About this task: Up to and including the line containing "1カ月 (938, 182)", set down each line of the entries below exactly, starting from the first, and leave out the rest.

· · ·

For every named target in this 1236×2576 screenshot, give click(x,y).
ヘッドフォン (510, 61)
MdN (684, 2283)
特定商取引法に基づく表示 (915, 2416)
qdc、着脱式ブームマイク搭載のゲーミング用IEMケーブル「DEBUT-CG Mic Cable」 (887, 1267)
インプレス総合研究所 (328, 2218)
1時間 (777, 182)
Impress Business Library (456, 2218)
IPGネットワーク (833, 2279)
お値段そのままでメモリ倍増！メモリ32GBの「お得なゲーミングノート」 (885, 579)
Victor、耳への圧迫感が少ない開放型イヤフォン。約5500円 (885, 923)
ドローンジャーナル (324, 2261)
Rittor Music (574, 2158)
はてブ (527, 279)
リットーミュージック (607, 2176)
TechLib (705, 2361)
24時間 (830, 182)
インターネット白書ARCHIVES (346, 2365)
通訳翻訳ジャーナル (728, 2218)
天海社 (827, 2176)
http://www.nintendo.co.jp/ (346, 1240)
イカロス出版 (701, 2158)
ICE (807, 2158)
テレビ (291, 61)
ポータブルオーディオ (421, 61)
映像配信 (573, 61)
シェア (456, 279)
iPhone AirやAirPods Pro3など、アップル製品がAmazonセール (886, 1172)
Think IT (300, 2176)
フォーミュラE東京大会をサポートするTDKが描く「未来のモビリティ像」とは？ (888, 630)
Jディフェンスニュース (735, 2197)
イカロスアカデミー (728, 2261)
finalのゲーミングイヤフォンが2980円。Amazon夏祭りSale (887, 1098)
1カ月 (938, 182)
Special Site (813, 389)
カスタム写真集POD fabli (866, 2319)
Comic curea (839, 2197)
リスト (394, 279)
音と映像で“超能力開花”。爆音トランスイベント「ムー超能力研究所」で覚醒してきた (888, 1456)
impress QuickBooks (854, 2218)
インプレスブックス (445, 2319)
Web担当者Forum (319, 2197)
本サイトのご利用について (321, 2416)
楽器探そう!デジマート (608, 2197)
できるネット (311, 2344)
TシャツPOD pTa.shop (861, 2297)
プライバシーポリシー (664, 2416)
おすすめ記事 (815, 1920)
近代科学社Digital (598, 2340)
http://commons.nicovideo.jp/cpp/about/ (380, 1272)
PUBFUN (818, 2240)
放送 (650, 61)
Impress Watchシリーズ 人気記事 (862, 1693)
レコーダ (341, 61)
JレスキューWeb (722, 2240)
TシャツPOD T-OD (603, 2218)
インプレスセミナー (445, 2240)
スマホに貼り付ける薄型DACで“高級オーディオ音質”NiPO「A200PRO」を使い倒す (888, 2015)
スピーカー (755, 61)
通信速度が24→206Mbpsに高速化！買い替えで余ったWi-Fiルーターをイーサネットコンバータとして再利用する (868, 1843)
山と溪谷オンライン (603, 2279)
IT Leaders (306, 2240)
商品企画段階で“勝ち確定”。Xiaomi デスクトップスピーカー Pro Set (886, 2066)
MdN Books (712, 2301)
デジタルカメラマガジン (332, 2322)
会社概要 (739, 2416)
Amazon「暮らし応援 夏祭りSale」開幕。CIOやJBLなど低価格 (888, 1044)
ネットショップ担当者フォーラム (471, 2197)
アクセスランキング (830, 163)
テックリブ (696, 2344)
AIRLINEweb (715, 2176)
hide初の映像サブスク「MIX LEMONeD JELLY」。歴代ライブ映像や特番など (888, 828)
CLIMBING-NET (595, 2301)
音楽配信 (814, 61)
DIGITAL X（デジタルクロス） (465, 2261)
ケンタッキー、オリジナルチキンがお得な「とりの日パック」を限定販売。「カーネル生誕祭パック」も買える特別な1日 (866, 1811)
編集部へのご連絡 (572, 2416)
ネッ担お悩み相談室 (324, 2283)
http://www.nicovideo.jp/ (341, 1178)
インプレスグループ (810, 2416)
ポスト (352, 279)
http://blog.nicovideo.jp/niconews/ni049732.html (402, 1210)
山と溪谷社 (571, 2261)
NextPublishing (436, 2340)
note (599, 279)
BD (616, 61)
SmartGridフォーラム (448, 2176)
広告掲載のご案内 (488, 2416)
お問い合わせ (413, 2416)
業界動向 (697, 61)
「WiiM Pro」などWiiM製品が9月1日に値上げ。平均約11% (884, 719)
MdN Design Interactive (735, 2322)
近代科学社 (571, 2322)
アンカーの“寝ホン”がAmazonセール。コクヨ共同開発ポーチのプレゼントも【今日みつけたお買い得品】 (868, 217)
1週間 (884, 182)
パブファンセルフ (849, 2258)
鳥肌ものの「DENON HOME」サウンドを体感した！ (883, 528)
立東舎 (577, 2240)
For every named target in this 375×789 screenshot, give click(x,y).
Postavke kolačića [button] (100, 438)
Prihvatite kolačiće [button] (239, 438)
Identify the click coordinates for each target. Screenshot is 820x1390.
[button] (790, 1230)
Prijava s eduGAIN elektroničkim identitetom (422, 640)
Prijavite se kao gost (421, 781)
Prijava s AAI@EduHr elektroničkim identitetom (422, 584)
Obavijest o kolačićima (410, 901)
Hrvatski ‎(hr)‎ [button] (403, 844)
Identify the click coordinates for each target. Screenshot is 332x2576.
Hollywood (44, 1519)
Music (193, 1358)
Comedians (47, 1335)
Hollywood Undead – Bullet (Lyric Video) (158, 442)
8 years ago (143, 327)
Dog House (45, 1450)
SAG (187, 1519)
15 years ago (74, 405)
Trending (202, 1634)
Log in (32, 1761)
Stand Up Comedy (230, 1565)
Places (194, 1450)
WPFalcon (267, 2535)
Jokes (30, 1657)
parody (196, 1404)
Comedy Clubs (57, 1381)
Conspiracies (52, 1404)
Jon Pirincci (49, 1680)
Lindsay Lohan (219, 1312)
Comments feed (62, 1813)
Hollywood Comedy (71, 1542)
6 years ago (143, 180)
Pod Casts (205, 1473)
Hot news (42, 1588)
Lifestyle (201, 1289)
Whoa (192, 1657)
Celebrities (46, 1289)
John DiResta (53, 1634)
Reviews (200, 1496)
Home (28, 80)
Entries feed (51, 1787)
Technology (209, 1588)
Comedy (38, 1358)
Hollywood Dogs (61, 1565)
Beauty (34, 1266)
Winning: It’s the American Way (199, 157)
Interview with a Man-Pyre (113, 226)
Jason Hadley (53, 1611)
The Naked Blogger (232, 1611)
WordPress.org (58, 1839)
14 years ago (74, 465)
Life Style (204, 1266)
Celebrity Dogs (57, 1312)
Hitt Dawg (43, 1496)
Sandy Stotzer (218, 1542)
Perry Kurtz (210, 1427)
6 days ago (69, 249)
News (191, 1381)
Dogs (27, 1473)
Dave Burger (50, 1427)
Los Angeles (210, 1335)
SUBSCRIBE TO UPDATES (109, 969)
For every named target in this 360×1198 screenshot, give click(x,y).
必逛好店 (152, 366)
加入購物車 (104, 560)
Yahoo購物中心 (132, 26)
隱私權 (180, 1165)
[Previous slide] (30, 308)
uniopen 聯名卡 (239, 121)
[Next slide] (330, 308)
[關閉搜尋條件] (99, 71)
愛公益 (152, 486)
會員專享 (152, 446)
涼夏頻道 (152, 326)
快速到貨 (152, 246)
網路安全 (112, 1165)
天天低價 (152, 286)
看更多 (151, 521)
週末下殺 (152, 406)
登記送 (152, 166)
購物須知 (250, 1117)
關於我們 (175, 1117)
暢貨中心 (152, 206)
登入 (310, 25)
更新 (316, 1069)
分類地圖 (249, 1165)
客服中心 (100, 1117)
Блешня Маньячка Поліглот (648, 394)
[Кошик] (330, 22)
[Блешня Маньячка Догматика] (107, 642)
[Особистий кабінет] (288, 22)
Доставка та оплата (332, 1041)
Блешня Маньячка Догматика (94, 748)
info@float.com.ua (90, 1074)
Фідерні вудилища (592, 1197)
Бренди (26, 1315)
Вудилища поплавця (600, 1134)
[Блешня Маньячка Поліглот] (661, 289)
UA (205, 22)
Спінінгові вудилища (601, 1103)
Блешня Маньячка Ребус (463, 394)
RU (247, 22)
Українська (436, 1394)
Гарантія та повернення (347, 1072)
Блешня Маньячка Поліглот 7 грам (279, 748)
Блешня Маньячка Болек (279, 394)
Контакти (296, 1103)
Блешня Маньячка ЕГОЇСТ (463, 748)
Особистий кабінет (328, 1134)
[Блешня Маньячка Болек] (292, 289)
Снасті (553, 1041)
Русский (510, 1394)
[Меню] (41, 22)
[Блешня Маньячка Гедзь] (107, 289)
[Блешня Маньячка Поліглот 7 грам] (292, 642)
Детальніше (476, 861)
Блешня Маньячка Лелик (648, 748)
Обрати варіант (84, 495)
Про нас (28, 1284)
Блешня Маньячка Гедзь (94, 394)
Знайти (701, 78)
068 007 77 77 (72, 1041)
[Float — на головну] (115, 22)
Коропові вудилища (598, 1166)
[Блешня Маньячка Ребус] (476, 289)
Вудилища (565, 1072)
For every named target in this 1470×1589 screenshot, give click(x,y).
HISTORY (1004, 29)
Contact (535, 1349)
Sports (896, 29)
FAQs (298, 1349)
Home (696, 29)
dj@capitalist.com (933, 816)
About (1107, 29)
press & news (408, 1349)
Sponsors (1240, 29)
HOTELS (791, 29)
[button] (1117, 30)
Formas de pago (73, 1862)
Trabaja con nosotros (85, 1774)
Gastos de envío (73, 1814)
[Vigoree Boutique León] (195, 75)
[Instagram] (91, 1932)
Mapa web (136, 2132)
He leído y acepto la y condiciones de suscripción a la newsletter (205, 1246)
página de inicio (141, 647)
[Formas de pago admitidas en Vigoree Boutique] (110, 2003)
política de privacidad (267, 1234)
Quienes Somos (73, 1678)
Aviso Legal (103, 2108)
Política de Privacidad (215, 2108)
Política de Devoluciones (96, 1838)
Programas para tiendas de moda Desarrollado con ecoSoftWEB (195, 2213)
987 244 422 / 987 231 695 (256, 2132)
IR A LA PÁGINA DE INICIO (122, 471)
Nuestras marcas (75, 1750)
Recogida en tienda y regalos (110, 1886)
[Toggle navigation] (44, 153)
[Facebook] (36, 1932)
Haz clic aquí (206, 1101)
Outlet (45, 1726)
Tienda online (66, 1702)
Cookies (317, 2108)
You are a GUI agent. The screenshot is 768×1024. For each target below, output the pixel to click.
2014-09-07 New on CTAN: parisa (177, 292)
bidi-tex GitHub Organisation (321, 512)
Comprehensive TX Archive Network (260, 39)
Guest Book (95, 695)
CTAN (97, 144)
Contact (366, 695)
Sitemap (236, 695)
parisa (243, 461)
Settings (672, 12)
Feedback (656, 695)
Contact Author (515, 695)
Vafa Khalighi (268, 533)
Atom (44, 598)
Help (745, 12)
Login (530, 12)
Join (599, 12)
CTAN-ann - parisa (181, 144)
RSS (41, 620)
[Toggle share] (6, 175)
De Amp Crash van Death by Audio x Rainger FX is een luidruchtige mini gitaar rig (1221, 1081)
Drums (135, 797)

· · ·

Response area:
For every named target in this 1236×2576 screenshot, give click(x,y).
ヘッドフォン (510, 61)
MdN (684, 2283)
特定商取引法に基づく表示 (915, 2416)
qdc、着脱式ブームマイク搭載のゲーミング用IEMケーブル「DEBUT-CG Mic Cable」 (887, 1267)
インプレス総合研究所 (328, 2218)
1時間 (777, 182)
Impress Business Library (456, 2218)
IPGネットワーク (833, 2279)
お値段そのままでメモリ倍増！メモリ32GBの「お得なゲーミングノート」 (885, 579)
Victor、耳への圧迫感が少ない開放型イヤフォン。約5500円 (885, 923)
ドローンジャーナル (324, 2261)
Rittor Music (574, 2158)
はてブ (527, 279)
リットーミュージック (607, 2176)
TechLib (705, 2361)
24時間 (830, 182)
インターネット白書ARCHIVES (346, 2365)
通訳翻訳ジャーナル (728, 2218)
天海社 (827, 2176)
http://www.nintendo.co.jp/ (346, 1240)
イカロス出版 (701, 2158)
ICE (807, 2158)
テレビ (291, 61)
ポータブルオーディオ (421, 61)
映像配信 (573, 61)
シェア (456, 279)
iPhone AirやAirPods Pro3など、アップル製品がAmazonセール (886, 1172)
Think IT (300, 2176)
フォーミュラE東京大会をサポートするTDKが描く「未来のモビリティ像」とは？ (888, 630)
Jディフェンスニュース (735, 2197)
イカロスアカデミー (728, 2261)
finalのゲーミングイヤフォンが2980円。Amazon夏祭りSale (887, 1098)
1カ月 (938, 182)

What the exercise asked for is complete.